WORK REQUIRED
Edit the records from the line with "This screenshot has height=1282, width=2476." to the line with "pyautogui.click(x=546, y=176)", replacing "profile" with "homepage" and keeping everything else unchanged; give back only those lines.

RAW RECORDS
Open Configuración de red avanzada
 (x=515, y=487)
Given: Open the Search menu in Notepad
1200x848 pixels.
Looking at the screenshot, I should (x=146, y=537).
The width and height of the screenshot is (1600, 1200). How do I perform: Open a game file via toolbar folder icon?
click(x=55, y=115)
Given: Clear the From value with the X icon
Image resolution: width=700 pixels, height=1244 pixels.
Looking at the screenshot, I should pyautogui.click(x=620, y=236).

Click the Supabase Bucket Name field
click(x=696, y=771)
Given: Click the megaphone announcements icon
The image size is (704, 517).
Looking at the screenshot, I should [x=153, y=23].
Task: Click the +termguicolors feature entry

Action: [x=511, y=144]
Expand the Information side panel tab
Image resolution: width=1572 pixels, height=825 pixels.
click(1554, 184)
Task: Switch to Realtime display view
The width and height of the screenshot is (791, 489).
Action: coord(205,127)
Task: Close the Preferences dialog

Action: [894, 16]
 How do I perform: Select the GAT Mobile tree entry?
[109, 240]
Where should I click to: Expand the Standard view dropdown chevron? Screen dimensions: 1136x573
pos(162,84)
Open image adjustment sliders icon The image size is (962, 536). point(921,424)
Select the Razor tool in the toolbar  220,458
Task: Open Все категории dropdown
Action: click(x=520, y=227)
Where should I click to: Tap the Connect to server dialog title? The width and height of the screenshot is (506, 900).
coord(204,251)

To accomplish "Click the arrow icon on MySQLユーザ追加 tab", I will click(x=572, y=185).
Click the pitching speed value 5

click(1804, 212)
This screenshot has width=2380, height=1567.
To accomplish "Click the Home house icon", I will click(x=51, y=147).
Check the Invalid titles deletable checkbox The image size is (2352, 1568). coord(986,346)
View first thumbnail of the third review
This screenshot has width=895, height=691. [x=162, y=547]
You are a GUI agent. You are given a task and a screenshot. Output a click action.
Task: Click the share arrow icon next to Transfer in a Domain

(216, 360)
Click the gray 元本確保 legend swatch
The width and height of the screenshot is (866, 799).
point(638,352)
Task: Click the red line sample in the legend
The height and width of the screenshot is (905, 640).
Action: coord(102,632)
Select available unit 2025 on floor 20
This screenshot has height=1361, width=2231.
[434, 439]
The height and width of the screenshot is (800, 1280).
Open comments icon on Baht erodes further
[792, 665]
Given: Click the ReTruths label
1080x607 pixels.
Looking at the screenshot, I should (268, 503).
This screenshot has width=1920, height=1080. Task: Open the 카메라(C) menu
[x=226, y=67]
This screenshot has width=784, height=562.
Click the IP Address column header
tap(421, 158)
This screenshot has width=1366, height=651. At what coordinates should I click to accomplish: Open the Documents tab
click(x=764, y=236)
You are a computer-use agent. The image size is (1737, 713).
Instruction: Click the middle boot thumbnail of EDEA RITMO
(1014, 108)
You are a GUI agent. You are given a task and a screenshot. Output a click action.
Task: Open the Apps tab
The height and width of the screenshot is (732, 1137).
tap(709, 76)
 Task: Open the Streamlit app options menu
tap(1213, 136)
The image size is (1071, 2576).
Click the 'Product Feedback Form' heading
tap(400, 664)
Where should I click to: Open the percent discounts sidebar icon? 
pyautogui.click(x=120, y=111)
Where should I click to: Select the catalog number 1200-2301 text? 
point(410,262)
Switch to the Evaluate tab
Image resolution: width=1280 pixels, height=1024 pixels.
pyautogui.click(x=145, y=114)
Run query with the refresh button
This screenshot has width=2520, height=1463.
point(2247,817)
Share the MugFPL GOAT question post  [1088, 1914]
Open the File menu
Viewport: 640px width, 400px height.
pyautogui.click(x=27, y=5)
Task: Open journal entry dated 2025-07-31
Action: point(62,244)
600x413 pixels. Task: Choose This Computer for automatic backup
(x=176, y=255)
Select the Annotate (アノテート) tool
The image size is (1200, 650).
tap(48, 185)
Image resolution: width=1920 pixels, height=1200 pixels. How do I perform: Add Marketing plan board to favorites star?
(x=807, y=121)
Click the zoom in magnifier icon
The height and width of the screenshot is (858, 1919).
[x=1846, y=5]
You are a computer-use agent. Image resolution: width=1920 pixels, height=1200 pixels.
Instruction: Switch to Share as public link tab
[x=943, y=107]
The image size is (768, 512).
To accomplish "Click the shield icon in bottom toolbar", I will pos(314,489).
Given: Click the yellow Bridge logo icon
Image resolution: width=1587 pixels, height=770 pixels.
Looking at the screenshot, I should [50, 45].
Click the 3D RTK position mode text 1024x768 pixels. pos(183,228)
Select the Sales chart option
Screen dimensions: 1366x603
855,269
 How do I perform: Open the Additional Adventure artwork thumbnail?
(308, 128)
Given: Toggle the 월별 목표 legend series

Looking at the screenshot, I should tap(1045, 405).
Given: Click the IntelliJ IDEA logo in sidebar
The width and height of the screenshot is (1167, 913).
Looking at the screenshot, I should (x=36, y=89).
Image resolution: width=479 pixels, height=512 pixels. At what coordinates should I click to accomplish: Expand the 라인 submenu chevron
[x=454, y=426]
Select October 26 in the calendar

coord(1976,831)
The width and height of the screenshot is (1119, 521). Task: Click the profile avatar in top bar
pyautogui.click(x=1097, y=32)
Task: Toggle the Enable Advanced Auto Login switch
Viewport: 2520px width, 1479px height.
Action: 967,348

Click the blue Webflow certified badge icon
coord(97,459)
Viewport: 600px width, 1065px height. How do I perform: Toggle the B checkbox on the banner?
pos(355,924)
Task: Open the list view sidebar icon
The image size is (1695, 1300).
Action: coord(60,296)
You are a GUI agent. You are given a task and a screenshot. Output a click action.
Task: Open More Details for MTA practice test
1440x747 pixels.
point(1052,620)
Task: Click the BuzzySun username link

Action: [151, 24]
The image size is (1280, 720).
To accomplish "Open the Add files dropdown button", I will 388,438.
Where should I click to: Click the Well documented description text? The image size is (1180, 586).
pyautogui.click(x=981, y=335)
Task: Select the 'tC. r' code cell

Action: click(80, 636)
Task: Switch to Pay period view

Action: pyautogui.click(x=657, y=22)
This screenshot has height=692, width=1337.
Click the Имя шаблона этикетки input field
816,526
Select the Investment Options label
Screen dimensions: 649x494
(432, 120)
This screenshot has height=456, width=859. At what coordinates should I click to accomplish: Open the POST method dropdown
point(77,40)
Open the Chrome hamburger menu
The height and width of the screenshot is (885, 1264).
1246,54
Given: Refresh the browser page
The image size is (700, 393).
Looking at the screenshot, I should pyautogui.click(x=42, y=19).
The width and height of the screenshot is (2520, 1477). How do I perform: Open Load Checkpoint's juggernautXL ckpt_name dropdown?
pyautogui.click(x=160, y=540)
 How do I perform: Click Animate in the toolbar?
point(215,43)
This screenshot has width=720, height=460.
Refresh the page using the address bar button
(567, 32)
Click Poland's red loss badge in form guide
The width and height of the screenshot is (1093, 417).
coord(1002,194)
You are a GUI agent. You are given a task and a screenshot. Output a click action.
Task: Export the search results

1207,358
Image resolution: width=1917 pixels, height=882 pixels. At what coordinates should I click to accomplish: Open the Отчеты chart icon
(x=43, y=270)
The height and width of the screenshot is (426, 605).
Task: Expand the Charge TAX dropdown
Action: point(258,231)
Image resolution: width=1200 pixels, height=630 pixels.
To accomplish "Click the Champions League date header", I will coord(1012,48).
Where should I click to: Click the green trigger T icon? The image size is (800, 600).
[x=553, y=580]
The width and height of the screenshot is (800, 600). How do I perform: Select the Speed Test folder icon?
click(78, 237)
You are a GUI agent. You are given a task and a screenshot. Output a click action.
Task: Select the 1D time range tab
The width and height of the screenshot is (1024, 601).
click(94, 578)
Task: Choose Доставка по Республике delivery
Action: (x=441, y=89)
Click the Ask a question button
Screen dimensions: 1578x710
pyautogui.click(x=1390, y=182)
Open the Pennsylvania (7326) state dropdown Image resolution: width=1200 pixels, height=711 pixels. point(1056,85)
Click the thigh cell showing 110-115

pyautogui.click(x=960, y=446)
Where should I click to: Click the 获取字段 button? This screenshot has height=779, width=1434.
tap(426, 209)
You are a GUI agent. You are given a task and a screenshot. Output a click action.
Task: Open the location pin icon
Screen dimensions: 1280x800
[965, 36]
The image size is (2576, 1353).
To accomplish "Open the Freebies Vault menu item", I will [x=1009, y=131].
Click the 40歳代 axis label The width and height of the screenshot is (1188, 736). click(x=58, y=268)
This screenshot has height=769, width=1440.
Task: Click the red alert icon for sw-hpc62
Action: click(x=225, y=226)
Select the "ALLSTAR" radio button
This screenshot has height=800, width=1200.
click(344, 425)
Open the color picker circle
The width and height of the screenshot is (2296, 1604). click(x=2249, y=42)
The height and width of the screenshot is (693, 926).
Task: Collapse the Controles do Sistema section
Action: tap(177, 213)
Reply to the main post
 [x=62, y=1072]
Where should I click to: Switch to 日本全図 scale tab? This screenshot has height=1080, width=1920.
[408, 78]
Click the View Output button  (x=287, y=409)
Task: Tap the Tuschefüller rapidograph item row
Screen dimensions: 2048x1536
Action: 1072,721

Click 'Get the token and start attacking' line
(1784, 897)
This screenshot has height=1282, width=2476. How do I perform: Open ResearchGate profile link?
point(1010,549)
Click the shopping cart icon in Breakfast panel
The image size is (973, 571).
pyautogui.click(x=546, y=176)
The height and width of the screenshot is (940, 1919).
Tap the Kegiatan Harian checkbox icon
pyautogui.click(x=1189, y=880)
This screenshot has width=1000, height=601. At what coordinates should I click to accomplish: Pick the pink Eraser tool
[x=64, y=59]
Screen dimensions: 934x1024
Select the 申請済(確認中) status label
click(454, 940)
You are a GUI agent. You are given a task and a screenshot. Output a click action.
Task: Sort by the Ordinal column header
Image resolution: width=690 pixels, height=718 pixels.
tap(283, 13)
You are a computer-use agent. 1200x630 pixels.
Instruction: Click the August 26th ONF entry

FULL SOLUTION
This screenshot has height=1282, width=2476. How do I perform: Open ResearchGate homepage link?
point(1010,549)
Click the shopping cart icon in Breakfast panel
The image size is (973, 571).
pyautogui.click(x=546, y=176)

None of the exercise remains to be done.